After a bit of a delay, we’re resuming the Article Spotlight series, in which the authors of recent journal articles are invited to write brief posts here about them.
As noted at the time of the first installment, the articles featured will tend to be ones judged to be of interest to a wide range of philosophers. An article’s inclusion in this series should not be construed as an endorsement of its argument or agreement with its conclusions, but rather as a way of saying, “this might be interesting to discuss.”
In this month’s post, Joshua Glasgow, professor of philosophy at Sonoma State University, discusses his recent article, “The Ordinary Meaningful Life,” which appeared earlier this year in The Journal of the American Philosophical Association—the official version should be publicly available; if you can’t access it, there is a link to a preprint here.[Originally posted on December 8, 2022]
The Ordinary Meaningful Life
by Joshua Glasgow
We celebrate being important. Why? In particular, why should you care about whether you are especially important, or great, or significant?
Some branches of normativity offer easy-ish answers to this question.
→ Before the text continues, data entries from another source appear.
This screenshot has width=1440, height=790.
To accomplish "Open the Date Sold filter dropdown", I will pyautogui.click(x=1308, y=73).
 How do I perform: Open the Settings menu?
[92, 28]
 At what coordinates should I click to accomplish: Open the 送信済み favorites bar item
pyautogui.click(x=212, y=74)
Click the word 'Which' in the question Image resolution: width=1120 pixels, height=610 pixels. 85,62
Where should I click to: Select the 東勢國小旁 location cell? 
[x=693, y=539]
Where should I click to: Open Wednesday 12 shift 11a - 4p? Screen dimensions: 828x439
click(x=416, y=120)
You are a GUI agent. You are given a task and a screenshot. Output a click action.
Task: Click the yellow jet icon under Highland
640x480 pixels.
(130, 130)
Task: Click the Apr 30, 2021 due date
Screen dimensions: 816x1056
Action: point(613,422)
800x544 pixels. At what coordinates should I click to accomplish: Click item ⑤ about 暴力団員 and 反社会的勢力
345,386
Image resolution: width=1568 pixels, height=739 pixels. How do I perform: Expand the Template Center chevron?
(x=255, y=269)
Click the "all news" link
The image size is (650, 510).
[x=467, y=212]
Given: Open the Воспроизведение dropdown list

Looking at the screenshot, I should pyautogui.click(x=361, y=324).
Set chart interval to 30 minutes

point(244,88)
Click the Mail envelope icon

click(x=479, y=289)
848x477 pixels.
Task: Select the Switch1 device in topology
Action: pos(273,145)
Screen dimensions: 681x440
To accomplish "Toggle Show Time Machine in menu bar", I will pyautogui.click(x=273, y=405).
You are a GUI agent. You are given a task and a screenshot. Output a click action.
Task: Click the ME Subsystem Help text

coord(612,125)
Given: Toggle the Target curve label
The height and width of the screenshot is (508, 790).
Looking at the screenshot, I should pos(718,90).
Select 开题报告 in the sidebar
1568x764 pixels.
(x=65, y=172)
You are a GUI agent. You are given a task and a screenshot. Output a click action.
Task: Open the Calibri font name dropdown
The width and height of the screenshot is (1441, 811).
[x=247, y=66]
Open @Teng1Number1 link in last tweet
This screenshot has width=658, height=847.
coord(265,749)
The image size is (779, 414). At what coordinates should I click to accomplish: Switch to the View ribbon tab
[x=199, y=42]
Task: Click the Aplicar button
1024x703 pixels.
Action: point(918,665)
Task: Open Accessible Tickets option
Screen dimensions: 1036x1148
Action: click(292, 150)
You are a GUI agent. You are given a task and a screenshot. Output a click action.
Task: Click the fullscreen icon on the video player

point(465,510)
In particular, we probably have strong moral reason to be important in certain ways. If you can cure Covid-19, then you should, morally speaking. If you can do something that would lift millions out of poverty, then you should, morally speaking. If you can be the hero who finally invents a pillowcase that stays cool all night, then… well, then what are you doing reading this?? Get cracking, please.
But many people also find themselves attracted to being important for non-moral reasons. They want to be the next Sonia Sotomayor, or Barack Obama, or Miles Davis, or Marie Curie—or Socrates—on the thought that being great would make for a better life, not just for morality nor the greater good, but also for them. That is, being extraordinarily important is supposed to be in our own interests.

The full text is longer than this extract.